Infinitas idas e voltas ao WC
Encher 3 baldes de água salgada nova por gravidade, proveniente de um aquário (o novo mini-reef) de 30L.
Infinitas idas e voltas ao WC.
Pingos no chão
Inundações
Diferentes nives de água salgada sempre que fazia um TPA...


*Onde está localizado?*
Num armário casa de banho e roomfish.







*Como funciona?*

*1. Água doce de reposição*
O tanque 'C', recebe água da osmose inversa por meio de electroválvula.
O tanque 'C' tem apenas uma bóia que actua quando atingir o nível mínimo.
Teem também uma bomba Tunze 12V para reposição de água doce, ligado ao reactor de kalk DIY.
Este tanque tem um furo de 6mm que ao ser atingido, deixa passar a água para o tanque 'B'.

*Detalhe 'Tanque C'.
Tubo vindo directamente da osmose.
Furo ladrão para 'Tanque B' - intermédio.
A osmose, controlada por electroválvula, deixa de funcionar por temporizador (15 min), de modo a encher o 'Tanque C' ou por bóia nível do 'Tanque B'.
O 'Tanque B' terá sempre água doce à espera de sal, ou água salgada já feita.
Desta forma, consigo garantir a mesma litragem/mesma quantidade de sal.
*







*2. Realização de água salgada*
O tanque 'B' recebe água doce directamente do tanque 'C'
O tanque 'B' tem uma bóia de nível máximo que ao ser accionado, cancela a electroválvula.
Tenho assim sempre a mesma quantidade de água, portanto, a quantidade de sal a colocar será sempre a mesma.
Este tanque tem um furo de 6mm que funciona como segurança, pois está ligado ao tubo de esgoto do lavatório, fazendo companhia ao tubo de descarga (esgoto) da osmose.
Terá a vantagem de ter sempre água de osmose pronta a receber sal.
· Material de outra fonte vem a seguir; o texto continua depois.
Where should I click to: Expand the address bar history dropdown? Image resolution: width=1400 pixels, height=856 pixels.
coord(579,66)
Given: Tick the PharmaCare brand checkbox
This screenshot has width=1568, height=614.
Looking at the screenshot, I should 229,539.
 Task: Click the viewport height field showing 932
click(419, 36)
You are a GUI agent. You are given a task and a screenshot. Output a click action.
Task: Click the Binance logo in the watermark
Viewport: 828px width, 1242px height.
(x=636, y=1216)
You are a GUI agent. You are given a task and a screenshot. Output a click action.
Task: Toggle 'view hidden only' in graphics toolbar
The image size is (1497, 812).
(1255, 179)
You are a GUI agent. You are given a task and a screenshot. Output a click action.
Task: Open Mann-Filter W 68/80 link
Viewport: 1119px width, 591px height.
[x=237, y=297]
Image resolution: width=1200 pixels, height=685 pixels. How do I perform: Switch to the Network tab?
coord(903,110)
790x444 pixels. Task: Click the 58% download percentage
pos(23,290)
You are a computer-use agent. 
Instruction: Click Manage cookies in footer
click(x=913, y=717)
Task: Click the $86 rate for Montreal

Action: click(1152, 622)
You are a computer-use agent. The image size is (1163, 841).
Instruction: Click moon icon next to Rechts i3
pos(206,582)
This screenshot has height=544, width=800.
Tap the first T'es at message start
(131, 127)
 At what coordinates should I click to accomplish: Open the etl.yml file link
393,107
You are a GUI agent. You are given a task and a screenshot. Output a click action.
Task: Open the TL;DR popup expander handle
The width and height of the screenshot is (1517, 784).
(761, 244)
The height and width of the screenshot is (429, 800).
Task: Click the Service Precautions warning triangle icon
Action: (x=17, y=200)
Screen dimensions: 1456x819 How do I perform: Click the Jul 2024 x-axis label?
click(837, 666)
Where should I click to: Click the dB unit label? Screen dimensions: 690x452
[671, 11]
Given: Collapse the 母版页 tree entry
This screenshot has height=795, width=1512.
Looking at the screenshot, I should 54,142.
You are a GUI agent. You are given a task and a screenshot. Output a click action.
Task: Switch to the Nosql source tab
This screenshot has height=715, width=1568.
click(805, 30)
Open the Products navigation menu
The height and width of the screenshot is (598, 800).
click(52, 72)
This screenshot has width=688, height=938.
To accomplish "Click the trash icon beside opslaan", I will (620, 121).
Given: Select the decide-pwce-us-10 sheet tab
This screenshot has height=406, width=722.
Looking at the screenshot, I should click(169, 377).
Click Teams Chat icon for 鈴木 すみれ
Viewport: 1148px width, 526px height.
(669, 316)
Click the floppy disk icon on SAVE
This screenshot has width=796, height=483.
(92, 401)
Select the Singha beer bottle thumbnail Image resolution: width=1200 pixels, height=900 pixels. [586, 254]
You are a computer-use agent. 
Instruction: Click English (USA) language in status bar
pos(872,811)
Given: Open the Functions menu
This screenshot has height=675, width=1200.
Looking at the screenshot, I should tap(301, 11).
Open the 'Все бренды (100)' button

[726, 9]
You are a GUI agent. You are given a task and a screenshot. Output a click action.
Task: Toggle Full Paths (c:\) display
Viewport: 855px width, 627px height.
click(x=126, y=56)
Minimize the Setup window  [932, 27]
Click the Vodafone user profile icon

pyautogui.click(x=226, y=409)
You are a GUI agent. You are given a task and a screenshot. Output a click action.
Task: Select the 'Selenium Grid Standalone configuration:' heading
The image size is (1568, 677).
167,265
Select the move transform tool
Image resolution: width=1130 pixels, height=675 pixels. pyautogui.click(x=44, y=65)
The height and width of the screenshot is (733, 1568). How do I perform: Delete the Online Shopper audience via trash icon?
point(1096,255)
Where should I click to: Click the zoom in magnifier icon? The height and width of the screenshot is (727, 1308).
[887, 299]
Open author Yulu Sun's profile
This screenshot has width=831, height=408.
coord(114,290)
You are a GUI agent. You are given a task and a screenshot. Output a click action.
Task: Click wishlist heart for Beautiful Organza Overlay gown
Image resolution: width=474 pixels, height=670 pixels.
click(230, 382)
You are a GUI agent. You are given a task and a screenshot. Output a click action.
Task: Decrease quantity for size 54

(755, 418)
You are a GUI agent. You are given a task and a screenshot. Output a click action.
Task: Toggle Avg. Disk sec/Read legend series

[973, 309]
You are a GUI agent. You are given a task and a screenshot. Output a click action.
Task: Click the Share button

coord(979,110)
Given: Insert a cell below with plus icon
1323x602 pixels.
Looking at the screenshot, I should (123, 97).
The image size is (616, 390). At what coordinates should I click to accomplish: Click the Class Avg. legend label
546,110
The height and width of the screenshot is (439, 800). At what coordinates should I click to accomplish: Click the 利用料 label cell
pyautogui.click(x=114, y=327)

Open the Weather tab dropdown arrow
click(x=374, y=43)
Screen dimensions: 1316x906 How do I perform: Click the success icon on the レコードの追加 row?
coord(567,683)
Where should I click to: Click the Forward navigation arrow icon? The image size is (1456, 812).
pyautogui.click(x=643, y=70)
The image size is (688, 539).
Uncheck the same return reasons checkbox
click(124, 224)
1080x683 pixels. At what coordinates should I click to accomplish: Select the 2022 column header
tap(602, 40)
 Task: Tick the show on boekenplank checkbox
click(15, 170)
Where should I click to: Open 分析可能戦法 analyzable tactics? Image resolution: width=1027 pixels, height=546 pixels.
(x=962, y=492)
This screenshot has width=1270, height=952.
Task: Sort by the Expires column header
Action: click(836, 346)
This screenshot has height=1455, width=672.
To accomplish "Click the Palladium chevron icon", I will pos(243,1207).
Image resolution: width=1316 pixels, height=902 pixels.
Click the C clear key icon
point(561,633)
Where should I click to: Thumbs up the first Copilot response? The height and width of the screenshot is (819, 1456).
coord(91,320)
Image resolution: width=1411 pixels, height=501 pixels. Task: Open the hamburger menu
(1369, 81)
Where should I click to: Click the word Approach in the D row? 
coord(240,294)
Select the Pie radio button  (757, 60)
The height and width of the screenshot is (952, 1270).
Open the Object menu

Podem constatar no ponto 1 e 2, a optimização de recursos a nível de electroválvulas (1), a nível de bóias (2) e aproveitamento da força de gravidade para implantação de descarga para esgoto.


*Furo ladrão do 'Tanque B', directamente para o esgoto.*





*3. Água salgada para TPA*
O tanque 'A', recebe água salgada do tanque 'B', pois este tem uma torneira que permite, aproveitando novamente a força da gravidade, enchê-lo de forma extremamente fácil.

*Torneira para permitir vazar o 'Tanque B' e encher o 'Tanque C'
Portanto, água salgada é feita no tanque 'B' e o 'Tanque C', com autonomia para 2 semanas de TPA's a 4L diários.*





*4. Finalização*
O tanque 'C' tem autonomia talvez  para 2-3 dias, ou seja a electroválvula actuará dentro deste intervalo de tempo.
O tanque 'B' permite a realização de água salgada para  7 dias, pois tiro diariamente 4L de água do aquário.
O tanque 'A' tem autonomia em casos extremos (60L) para 2 semanas, pois vou adiciono diariamente 4L de água ao aquário.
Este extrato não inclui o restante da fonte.